Boal stood by the denial of Belin’s credentials in a statement to The Associated Press but did not elaborate on why she did not meet the chamber’s rules that restricted access to the press box to “representatives of the press, radio, and television.”
After the Iowa Freedom of Information Council wrote to Boal expressing concerns about Belin’s rejection, Boal responded on Feb. 5 that House rules “do not offer a definition” of members of the media, and again pointed to congressional rules. In a copy of the response letter provided to the U.S. Press Freedom Tracker, she wrote that online outlets are not excluded and said that credentials are not denied based on content. However, she also said that the House has not “credentialed any ‘non-traditional media’ since 2015,” a policy that did not appear in writing.
Belin also applied for access to desks reserved for members of the press in the Iowa Senate in January 2019. She was initially told that she could access vacant spaces on day passes.
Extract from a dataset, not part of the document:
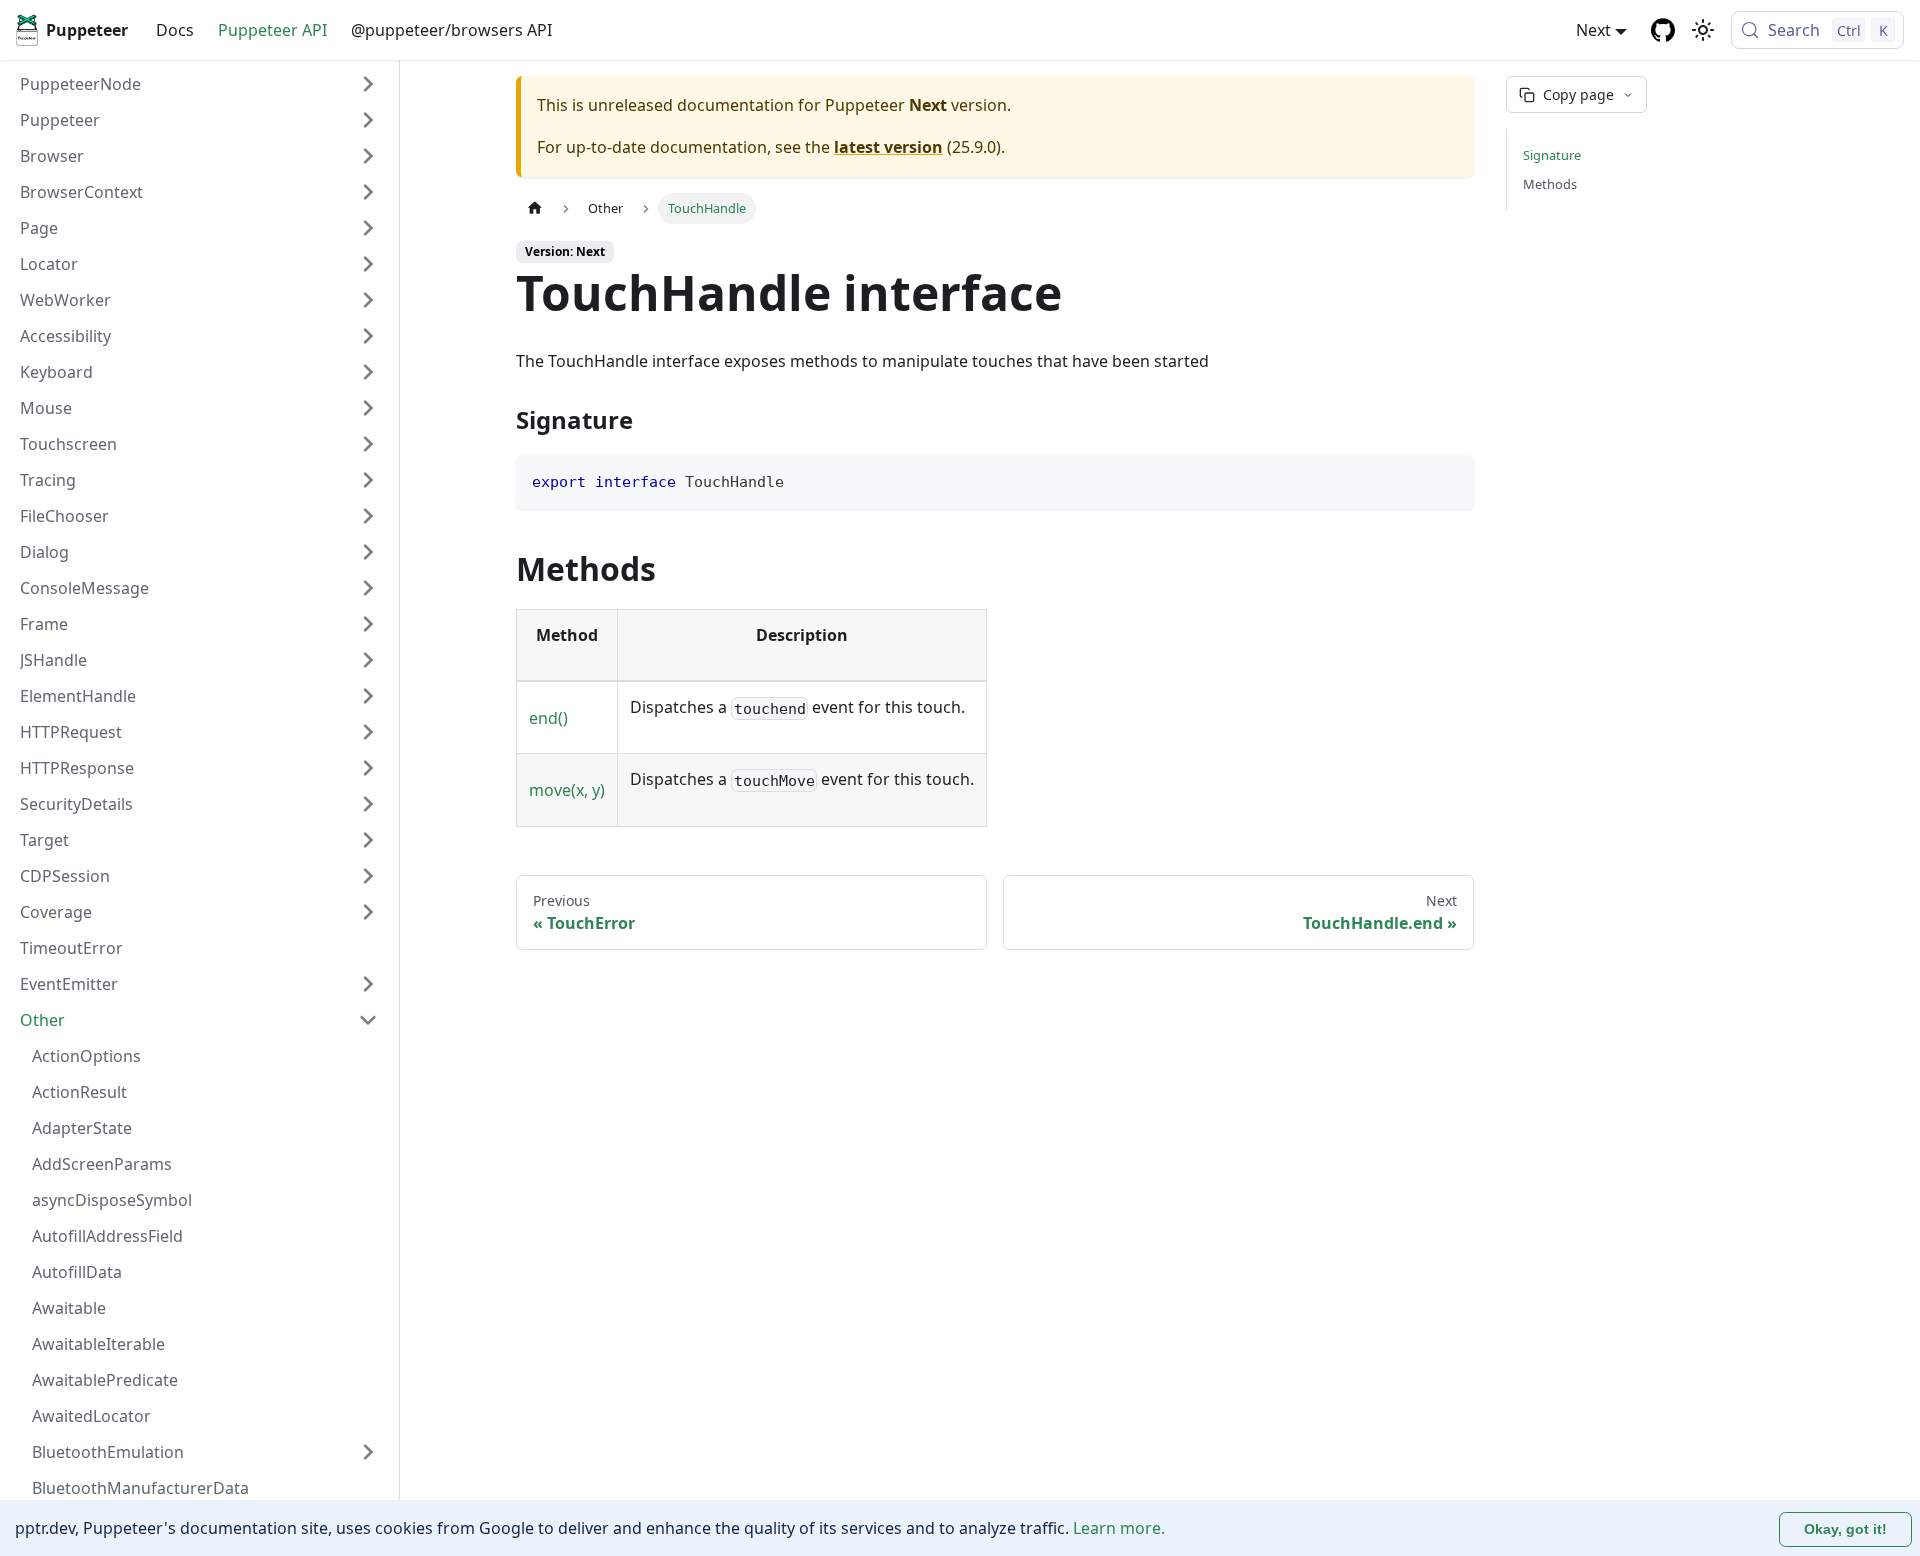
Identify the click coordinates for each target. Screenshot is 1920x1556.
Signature (1552, 155)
However, Belin said she was never issued a day pass, even when the desks were not in use
Both the House and the Senate updated their press policies after Belin’s initial inquiries, according to the AP. The House updated its policy in February 2019 to include requirements that credentialed press be “bona fide correspondents of repute” and a “paid correspondent.” Bleeding Heartland is editorially independent and a registered business. Belin, as its owner, is entitled to any proceeds.
Belin applied for press credentials for the 2020 legislative session. She was denied credentials from the House on Jan. 10, 2020. House Clerk Meghan Nelson told her in an email that the House does not credential “outlets that are nontraditional/independent in nature.” This requirement is not included in the Iowa House press policy.
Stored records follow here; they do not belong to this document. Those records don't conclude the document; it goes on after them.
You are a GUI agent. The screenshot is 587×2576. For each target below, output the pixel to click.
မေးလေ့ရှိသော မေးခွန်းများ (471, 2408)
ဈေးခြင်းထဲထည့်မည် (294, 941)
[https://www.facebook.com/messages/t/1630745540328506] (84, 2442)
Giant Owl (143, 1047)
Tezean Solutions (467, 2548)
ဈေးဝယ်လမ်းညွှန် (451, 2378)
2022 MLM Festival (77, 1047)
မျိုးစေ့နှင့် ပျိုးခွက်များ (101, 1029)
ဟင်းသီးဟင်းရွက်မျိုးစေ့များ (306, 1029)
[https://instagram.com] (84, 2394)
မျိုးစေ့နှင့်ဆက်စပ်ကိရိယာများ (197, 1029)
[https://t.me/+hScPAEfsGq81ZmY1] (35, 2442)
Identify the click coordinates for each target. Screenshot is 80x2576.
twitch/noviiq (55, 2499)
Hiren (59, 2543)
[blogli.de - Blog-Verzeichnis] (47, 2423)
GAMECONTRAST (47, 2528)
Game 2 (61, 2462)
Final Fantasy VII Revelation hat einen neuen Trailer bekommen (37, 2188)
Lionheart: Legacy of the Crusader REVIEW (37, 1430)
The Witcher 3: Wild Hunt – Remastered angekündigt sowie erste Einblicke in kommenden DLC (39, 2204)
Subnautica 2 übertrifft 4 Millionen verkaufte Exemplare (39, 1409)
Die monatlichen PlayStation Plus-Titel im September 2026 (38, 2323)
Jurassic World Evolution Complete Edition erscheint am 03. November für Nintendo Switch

The Senate abolished media credentials and adopted a new reserved work space policy, in place for the 2020 legislative session, which guides access to desks in the Senate chamber reserved for media and Senate staff.
On Jan. 10, Belin received an email from Secretary of the Senate Charlie Smithson notifying her that “it has been determined that you do not meet the criteria to be a ‘member of the media’” under the Senate’s work space policy. Correspondence provided by Belin shows that Smithson did not respond to her multiple requests for further explanation of what criteria she did not meet under the policy.
Belin told the Tracker that press freedom protections are not just for journalists pulling a full-time salary. She suspects she was denied access because her approach differs from the “traditional objectivity stance.”
“I don’t think it’s constitutional for them to exclude me because they don’t like the opinions on my website,” Belin said.
Iowa House and Senate officials did not respond to requests for comment.